Patrick J. McEnany, Catalyst’s Chairman and CEO stated, “The entire Catalyst patient assistance team has been preparing for this likely outcome since the decision of the U.S. Circuit Court of Appeals for the 11th Circuit was reported. We have added additional care coordinators to our Catalyst Pathways® team, and our entire patient- focused team is ready to assist LEMS patients that are currently being treated with Ruzurgi® to provide a smooth, uninterrupted transition to FIRDAPSE.”

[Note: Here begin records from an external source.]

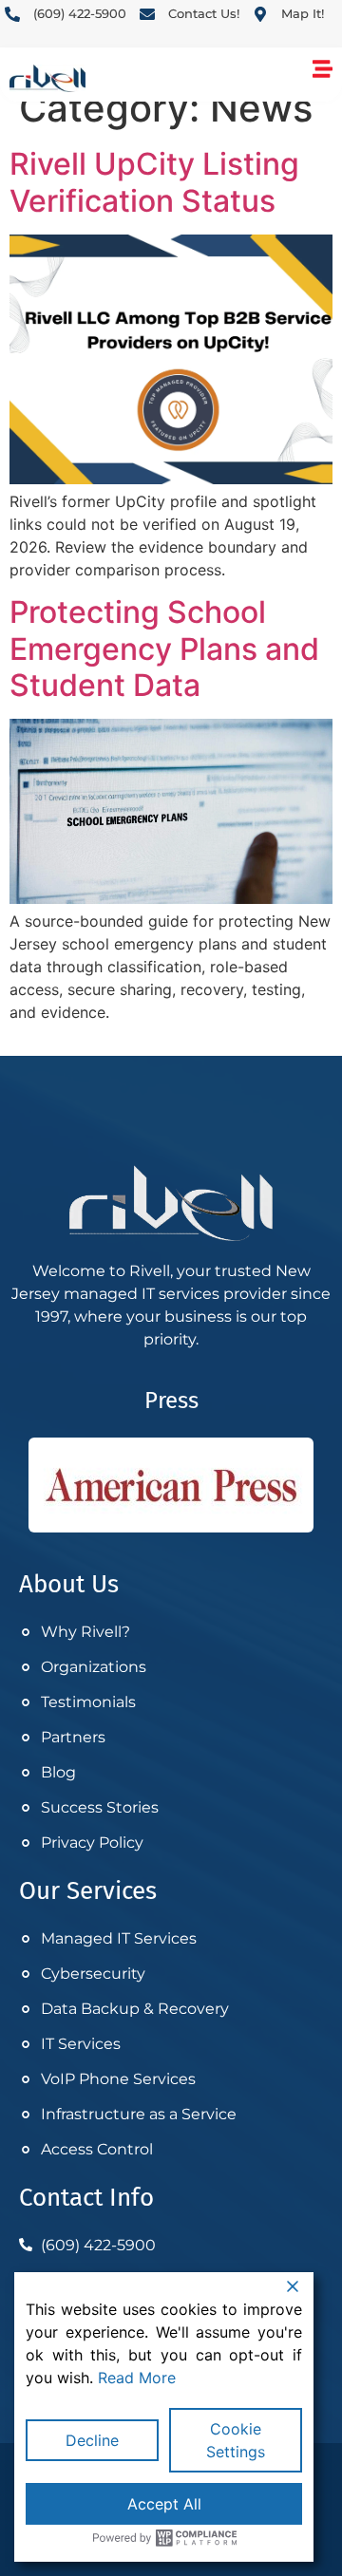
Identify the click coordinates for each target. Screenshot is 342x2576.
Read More (137, 2377)
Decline (92, 2440)
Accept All (164, 2503)
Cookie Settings (235, 2440)
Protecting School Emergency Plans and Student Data (164, 648)
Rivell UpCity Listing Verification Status (154, 181)
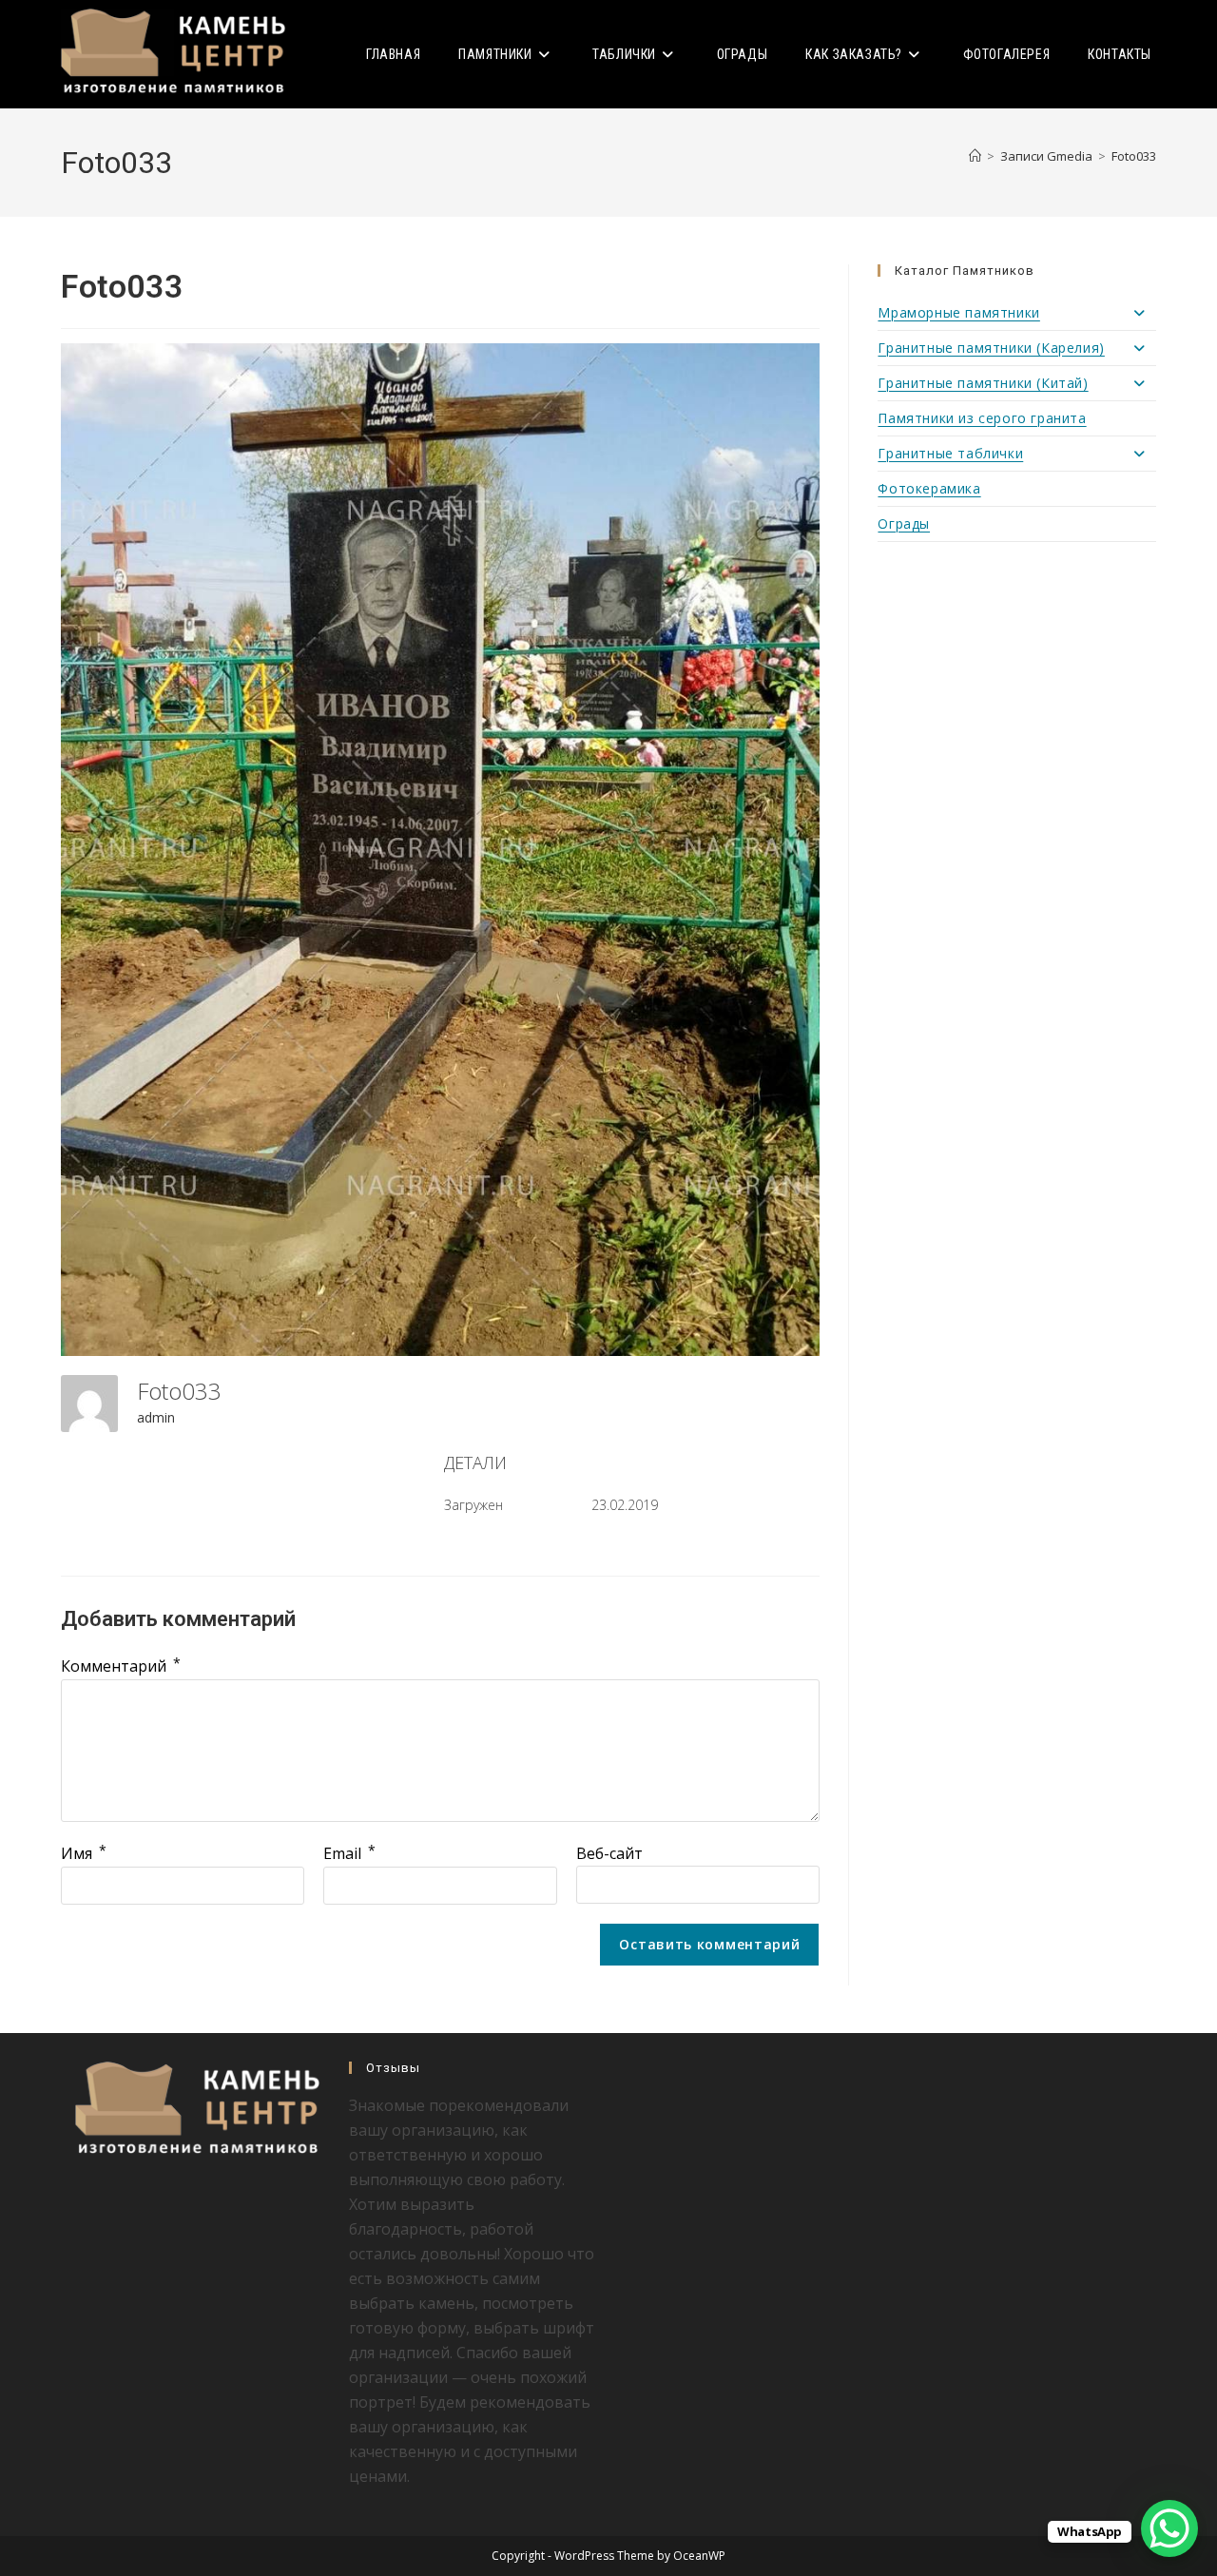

Information for Prescribers and Patients on the options available to determine how to transition patients from Ruzurgi® are available at 1-833-422-8259 or www.yourcatalystpathways.com.
About Catalyst Pharmaceuticals
Catalyst Pharmaceuticals is a commercial-stage, patient-centric biopharmaceutical company focused on in-licensing, developing, and commercializing novel high-quality medicines for patients living with rare diseases. With exceptional patient focus, Catalyst is committed to developing a robust pipeline of cutting-edge, first- or best- in-class medicines for other rare diseases. Catalyst’s New Drug Application for FIRDAPSE® (amifampridine) Tablets 10 mg for the treatment of adults with Lambert- Eaton myasthenic syndrome (“LEMS”) was approved in 2018 by the U.S. Food & Drug Administration (“FDA”), and FIRDAPSE is commercially available in the United States as a treatment for adults with LEMS. Further, Canada’s national healthcare regulatory agency, Health Canada, has approved the use of FIRDAPSE for the treatment of adult patients in Canada with LEMS.